Судьи пытались делать вид, будто они побуждают Корнелиса собраться, защищаться не столь беспомощно, они демонстрировали ему ту терпеливую снисходительность, которая обыкновенно означает, что судья либо сочувствует обвиняемому, либо уверен, что противник сломлен, находится у него в руках, так что больше нет надобности на него давить, он уже обречен.
Корнелис не принял этого лицемерного покровительства, его последнее слово было отмечено благородством мученика и спокойствием праведника:
– Господа, вы спрашиваете меня о вещах, о которых мне нечего сказать, кроме чистой правды. Итак, вот она. Пакет попал ко мне именно таким путем, как я объяснил, и я заявляю, Бог мне свидетель, что о его содержимом я не имел ни малейшего понятия, как не имею его и теперь. О том, что в пакете находится переписка великого пенсионария с маркизом де Лувуа, я узнал лишь в день ареста. И наконец, я заявляю, что ума не приложу, кто и каким образом мог проведать, что пакет у меня, но главное, для меня непостижимо, как можно вменять мне в вину, что я принял то, что мне принес мой знаменитый и несчастный крестный.
Вот и вся защитительная речь Корнелиса. Судьи удалились на совещание.
Они сошлись во мнении, что любой зародыш гражданского раздора вредоносен, ибо чреват войной, а следовательно, такую искру, пока она не разгорелась, надо погасить во имя всеобщего блага.
Среди них один, слывший проницательным наблюдателем, заявил, что этот молодой человек, с виду столь флегматичный, на самом деле, должно быть, очень опасен, ибо таит под маской хладнокровия жгучее желание отомстить за своих близких, господ де Виттов.
Второй заметил, что любовь к тюльпанам превосходно уживается с политическими страстями, тому есть примеры в истории: можно вспомнить некоторых весьма опасных деятелей, которые садовничали с таким пылом, словно в этом состояла вся их жизнь, а по сути их занимало совсем другое. Взять хотя бы Тарквиния Гордого, который разводил в Габиях мак, или великого Кондэ, поливавшего гвоздики в Венсенском замке, между тем как у первого на уме было возвращение в Рим, а второй замышлял побег из тюрьмы.
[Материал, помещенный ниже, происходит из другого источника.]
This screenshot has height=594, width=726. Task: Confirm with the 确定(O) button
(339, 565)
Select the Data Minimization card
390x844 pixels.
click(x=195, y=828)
В заключение судья предложил своим собратьям следующую дилемму: либо господин Корнелис ван Берле без ума от своих тюльпанов, либо от политики, но и в том, и в другом случае он нам лгал: во-первых, письма, найденные у него, доказывают, что политикой он занимался, во-вторых, подтверждается и то, что он занимался тюльпанами, тому порукой найденные у него луковицы. Итак, что само по себе чудовищно, Корнелис ван Берле увлекался одновременно и тюльпанами, и политикой, следовательно, обвиняемый – натура двойственная, заведомо двуличного склада, с равным пылом способная разводить цветочки и плести политические интриги, что изобличает в нем характерные черты опаснейшей человеческой разновидности, несущей угрозу общественному спокойствию и проявляющей некоторое, а точнее, абсолютное сходство с великими умами, примером коих нам только что послужили Тарквиний Гордый и господин Кондэ.